The form has five fields: location, texture, approximate weight, edge clarity, age at deposit. Doel fills them in as the client speaks. This is the third session. The first two had produced nothing usable. Not unusual.
“It sits above the ribs,” the client says. “Not the left side. The right.”
Doel writes: upper right quadrant, thoracic.
“Is it hard? Soft?”
“It’s like… if you pressed a thumb there. Like something expecting pressure.”
Doel writes: anticipatory texture. Yield-resistant.
The client is quiet for a moment. Then: “Does anyone ever describe the same shape twice?”
“Rarely the same location,” Doel says. “Occasionally the texture.”
The client nods. “Does it change? Mapping it?”

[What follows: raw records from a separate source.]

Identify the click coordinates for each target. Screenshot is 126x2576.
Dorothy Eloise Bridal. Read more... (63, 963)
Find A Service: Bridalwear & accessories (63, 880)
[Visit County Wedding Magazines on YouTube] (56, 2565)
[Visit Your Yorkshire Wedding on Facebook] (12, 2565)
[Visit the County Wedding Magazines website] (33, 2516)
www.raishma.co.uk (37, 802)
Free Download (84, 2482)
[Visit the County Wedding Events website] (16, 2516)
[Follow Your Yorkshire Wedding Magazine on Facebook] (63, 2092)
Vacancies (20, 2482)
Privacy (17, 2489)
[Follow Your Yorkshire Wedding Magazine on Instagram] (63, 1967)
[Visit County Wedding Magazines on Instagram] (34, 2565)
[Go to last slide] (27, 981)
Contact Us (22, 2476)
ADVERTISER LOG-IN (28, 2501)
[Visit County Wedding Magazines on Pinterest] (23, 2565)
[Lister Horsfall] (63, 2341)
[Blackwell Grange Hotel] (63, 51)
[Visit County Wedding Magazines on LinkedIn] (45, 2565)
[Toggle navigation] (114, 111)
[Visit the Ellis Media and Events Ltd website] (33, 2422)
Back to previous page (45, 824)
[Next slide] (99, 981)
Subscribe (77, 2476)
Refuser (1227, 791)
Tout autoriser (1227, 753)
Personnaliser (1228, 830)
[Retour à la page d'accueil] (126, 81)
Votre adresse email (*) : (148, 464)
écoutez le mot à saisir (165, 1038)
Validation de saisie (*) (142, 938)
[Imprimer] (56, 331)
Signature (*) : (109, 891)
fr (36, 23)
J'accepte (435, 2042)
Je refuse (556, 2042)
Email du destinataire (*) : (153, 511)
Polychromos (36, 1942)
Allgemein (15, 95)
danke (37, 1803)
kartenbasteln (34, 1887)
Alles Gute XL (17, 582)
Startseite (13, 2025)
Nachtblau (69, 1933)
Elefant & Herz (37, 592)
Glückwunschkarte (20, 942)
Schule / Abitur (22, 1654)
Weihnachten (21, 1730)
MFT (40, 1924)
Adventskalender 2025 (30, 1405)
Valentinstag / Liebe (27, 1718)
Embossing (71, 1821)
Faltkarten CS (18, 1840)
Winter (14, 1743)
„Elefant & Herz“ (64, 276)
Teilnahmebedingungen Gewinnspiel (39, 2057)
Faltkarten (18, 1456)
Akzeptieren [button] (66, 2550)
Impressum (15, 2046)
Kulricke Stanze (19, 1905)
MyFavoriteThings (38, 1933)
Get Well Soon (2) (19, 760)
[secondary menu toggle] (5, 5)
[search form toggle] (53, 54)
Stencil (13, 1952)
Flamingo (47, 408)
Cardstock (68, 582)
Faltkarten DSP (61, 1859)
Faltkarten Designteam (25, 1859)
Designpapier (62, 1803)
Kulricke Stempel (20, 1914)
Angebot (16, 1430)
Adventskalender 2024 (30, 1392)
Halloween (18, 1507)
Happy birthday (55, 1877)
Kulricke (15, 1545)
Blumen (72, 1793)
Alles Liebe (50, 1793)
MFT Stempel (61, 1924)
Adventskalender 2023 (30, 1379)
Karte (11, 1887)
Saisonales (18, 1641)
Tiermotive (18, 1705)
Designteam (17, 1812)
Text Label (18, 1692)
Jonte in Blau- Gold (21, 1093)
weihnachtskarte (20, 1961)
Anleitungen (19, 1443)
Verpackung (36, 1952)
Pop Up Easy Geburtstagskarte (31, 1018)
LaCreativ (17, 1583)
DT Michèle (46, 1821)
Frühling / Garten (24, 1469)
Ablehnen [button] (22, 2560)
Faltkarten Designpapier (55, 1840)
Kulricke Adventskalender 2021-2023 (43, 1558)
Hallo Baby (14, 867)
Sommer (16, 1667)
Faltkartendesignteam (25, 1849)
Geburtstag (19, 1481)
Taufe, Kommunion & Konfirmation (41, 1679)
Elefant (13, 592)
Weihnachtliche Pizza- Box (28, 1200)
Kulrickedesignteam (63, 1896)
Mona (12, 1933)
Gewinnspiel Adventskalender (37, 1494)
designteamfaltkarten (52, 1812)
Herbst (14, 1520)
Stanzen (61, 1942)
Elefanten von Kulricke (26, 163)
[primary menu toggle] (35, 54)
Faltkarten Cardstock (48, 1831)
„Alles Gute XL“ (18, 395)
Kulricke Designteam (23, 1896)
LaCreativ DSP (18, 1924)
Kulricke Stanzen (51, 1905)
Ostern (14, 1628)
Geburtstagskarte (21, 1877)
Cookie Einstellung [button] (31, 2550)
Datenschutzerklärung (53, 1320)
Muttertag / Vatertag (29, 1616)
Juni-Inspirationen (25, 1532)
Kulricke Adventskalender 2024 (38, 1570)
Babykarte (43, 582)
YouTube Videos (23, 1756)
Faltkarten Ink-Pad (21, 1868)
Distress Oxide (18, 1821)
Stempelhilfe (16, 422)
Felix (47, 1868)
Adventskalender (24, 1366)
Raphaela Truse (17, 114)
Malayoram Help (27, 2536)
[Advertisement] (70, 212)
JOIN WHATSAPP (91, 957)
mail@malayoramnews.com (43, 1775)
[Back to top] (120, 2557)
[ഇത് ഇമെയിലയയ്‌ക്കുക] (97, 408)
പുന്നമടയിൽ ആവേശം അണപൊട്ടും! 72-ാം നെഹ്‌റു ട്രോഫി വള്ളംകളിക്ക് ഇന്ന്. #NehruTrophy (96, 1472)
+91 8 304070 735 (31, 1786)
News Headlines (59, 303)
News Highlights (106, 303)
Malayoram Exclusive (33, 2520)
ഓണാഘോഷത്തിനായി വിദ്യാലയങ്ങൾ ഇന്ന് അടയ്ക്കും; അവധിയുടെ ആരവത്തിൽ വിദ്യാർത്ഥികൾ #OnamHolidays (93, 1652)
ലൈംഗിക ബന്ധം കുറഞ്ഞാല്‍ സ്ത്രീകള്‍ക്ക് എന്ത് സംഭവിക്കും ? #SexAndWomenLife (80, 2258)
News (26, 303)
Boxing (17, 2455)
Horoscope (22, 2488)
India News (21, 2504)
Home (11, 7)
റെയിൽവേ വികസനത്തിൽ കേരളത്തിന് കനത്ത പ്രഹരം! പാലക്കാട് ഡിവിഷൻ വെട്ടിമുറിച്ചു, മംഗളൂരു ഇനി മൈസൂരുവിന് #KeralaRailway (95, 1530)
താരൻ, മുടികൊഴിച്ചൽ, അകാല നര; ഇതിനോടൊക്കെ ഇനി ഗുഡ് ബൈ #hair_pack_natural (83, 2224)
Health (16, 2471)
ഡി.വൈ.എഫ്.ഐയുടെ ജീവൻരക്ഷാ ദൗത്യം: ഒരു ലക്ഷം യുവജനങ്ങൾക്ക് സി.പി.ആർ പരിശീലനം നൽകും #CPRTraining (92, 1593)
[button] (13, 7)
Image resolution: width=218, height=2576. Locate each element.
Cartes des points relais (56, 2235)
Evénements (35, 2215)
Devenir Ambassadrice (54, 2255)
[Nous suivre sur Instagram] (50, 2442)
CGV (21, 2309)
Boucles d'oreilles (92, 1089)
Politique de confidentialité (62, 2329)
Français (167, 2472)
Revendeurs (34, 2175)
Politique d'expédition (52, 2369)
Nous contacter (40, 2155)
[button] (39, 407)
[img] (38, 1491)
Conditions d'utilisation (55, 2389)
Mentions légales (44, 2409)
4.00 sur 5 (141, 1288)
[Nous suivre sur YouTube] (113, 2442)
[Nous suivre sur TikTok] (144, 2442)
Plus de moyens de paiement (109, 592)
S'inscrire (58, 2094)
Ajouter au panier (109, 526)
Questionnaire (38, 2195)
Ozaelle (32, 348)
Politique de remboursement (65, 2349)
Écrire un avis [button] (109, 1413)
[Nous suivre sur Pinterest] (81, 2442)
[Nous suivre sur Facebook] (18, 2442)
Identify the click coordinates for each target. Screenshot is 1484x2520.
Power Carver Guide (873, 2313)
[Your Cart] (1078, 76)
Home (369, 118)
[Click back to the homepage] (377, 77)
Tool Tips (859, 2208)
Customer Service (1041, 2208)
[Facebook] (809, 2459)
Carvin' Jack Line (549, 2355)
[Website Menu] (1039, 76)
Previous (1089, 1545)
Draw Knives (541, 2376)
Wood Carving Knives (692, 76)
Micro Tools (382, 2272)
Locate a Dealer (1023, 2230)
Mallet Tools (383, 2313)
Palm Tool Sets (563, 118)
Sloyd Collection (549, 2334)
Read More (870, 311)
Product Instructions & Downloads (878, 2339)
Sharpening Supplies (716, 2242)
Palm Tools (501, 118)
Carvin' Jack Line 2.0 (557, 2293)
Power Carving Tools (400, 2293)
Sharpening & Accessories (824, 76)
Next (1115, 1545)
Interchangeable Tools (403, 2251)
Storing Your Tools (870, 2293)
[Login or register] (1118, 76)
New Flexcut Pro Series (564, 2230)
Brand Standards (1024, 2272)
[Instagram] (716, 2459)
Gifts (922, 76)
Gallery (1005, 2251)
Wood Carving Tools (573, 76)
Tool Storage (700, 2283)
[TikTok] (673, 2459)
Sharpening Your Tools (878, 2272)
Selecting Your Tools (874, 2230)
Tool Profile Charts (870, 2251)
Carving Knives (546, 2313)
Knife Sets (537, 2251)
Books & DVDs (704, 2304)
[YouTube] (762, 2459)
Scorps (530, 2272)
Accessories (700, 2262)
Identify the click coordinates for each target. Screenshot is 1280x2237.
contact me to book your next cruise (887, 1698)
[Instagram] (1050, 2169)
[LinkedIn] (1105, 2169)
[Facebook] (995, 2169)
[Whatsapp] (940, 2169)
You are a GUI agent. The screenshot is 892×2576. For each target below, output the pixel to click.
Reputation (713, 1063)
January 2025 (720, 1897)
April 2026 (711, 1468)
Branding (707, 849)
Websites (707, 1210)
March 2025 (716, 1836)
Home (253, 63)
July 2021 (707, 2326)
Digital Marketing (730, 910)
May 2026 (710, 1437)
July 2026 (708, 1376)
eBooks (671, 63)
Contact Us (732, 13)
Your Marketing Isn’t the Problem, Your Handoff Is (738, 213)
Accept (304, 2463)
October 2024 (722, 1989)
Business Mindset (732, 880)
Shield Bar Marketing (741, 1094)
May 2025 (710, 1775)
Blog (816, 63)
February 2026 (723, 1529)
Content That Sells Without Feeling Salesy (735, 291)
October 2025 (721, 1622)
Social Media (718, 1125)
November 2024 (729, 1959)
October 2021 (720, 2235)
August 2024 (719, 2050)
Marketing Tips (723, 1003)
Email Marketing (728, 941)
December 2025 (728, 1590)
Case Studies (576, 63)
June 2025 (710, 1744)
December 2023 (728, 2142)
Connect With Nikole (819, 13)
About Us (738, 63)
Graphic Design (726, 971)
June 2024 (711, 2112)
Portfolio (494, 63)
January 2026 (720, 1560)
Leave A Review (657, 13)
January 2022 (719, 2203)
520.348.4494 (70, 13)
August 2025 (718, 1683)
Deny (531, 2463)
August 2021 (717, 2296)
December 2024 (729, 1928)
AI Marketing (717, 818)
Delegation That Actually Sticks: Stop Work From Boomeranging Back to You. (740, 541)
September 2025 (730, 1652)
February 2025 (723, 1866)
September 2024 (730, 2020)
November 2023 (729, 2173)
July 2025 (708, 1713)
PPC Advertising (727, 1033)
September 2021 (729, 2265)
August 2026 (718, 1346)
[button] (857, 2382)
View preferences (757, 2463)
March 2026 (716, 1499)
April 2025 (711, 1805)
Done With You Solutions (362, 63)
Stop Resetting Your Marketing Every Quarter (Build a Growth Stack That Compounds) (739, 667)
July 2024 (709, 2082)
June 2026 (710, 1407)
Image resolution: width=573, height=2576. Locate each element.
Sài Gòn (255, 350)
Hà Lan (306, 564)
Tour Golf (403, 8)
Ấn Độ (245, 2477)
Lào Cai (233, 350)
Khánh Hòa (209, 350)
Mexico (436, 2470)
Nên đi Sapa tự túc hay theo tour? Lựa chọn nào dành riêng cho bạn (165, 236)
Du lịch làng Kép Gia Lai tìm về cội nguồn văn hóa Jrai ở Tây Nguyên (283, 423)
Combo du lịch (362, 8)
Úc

“No,” Doel says. “But you understand what you’re carrying now rather than just carrying it. That’s different from changing it.”
The client seems to consider this. The session ends at the usual time. Doel walks them to the door.
Back at her desk, she opens the assessment software to the documentation section. Fills in the session notes. Closes the client file.
She does not open her own.
She has been a practitioner for eight years. The file was created at certification. She has never added a single field.
She looks at it for a moment, the way you look at something you know you’ll defer again. Then she closes the software and starts on the referral letters.